While a large proportion of electricity in Germany (around 40 %) is already generated from renewable energy sources, the heating and cooling supply is still largely based on fossil energy carriers. This means that successfully transforming the heating sector may help significantly in transforming the energy sector. In urban spaces in particular, there is great potential for using grid-based supply systems. This will mean that new generation and storage technologies, intelligent sector coupling, and innovative business models provide the foundation for major reductions in CO2 and enable a sustainable transformation of the heating and cooling supply.
New regulatory sandbox launched
This is now being demonstrated in a rapidly growing district of Hamburg named Wilhelmsburg through the regulatory sandbox of the energy transition for integrated household heating transition in Wilhelmsburg, known as IW³ for short. IW³ is one of the 20 winners of the Federal Ministry for Economic Affairs and Energy’s ideas competition for regulatory sandboxes of the energy transition, which were announced on 18 July 2019 in Berlin. Within the regulatory sandboxes, pioneering projects are being implemented on an industrial scale. As part of the Federal Government’s 7th Energy Research Programme, they are intended as a funding format to support putting innovative technologies and methodologies for the energy transition into practice and to accelerate the transformation of the German energy system.

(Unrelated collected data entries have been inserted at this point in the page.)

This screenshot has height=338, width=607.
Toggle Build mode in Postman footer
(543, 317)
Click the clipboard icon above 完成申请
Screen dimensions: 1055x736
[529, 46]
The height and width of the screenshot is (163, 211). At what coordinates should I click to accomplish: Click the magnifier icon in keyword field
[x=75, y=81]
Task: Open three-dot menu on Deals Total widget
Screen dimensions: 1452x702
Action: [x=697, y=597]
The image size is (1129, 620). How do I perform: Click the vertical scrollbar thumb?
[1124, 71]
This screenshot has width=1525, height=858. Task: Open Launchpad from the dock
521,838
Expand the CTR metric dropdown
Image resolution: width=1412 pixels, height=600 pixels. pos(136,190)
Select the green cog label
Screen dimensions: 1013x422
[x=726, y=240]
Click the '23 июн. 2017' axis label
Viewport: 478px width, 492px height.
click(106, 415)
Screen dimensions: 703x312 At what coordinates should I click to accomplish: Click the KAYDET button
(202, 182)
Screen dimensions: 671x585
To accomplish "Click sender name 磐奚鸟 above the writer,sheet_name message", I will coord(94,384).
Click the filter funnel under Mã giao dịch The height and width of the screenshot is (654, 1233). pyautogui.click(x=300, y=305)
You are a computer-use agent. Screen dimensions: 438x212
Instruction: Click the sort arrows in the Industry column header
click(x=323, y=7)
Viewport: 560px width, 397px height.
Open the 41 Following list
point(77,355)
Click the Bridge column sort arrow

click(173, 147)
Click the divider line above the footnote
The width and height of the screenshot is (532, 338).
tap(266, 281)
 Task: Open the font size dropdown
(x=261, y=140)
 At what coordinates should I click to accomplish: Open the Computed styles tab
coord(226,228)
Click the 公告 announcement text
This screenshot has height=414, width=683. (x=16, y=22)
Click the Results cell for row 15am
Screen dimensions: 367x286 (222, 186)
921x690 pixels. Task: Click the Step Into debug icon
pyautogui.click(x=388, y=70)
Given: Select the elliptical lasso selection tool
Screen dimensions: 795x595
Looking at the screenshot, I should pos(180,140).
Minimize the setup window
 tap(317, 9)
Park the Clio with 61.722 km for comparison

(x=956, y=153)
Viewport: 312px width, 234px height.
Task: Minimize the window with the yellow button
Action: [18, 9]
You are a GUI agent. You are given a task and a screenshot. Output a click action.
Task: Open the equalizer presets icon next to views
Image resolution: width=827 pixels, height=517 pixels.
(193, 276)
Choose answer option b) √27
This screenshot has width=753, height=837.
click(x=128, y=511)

Holistic view of urban heating system
Producing and distributing renewable heat in an urban setting has been difficult to implement to date because of the high costs for the necessary space, infrastructure, and power plants. This is where IW³ comes in. The regulatory laboratory is intended to illustrate how a climate-friendly, energy-efficient, and affordable heat supply could be made possible through innovative technologies and business models, even in large cities. IW³ pursues an integrative concept in the process. The fundamental idea of transforming the urban heating system over the long term is viewed holistically. Energy generation, systems integration, and the market are intertwined. Both existing and new renewable energy producers as well as heat stores are combined with each other and integrated into a virtual power plant. An innovative heating marketplace offers the chance to trade in energy from different sources and providers with maximum transparency, automation, and efficiency. The heating, electricity, and transport sectors are intelligently coupled with each other.
Using geothermal potential in urban areas
A crucial component of IW³ is the construction of a geothermal plant. This will in future harvest geothermal energy from a thermal water reservoir at a depth of around 3,500 m and feed it into the local heat network. Building an aquifer to act as a heat store will also allow excess heat to be stored seasonally. Other generation and storage components of the regulatory sandbox are already in place. The “Energiebunker” (energy bunker) uses solar thermal power, biomass, industrial heat, and other resources for a renewable heating supply in addition to a large buffer storage system. Electricity is generated at the “Energieberg Georgswerder” (Georgswerder energy hill) using wind turbines and photovoltaic systems. They are connected to each other via a new coupling station to allow them to make optimum use of the energy generation parks and existing storage facility.
In addition to the structural aspects, IW³ uses systematic digital networking. This is intended to ensure that the generation and trade of heat energy, along with the interface between the heating and electricity markets, is as efficient as possible. An intelligent heating network connects the different energy producers via a virtual power plant. The use of the individual plants can then be ideally controlled based on detailed forecasts of the heating sales and demand. Producers, consumers, and customers are also brought together in an innovative heating market, where different qualities of heat can be offered to the customers depending on its origin. To balance the heat supply, two different procedures are used and compared in IW³: a financial proof of origin register and real-time verification based on blockchain technology.
Electrical energy that is produced using existing systems, such as the wind turbines and solar thermal power plants at the “Energieberg”, can also be incorporated into the overall system in line with demand. This means that the electricity can be used for e-mobility applications in urban districts, while also supplementing the heat supply through power-to-heat technologies, i.e. the production of heat using electrical energy.
Blueprint for cities all over Germany
The regulatory sandbox in Wilhelmsburg, a neighbourhood predicted to have almost 70,000 residents in future, can be a model for a sustainable transformation of urban spaces that exerts influence beyond just Hamburg. The technologies and procedures applied here could be used in future as a blueprint for districts and cities all over Germany. Wilhelsmburg could be developed into a pilot location with regard, in particular, to the use of geothermal energy, which in the past has only been implemented in a few locations in Germany because of the high economic risks associated with its exploitation.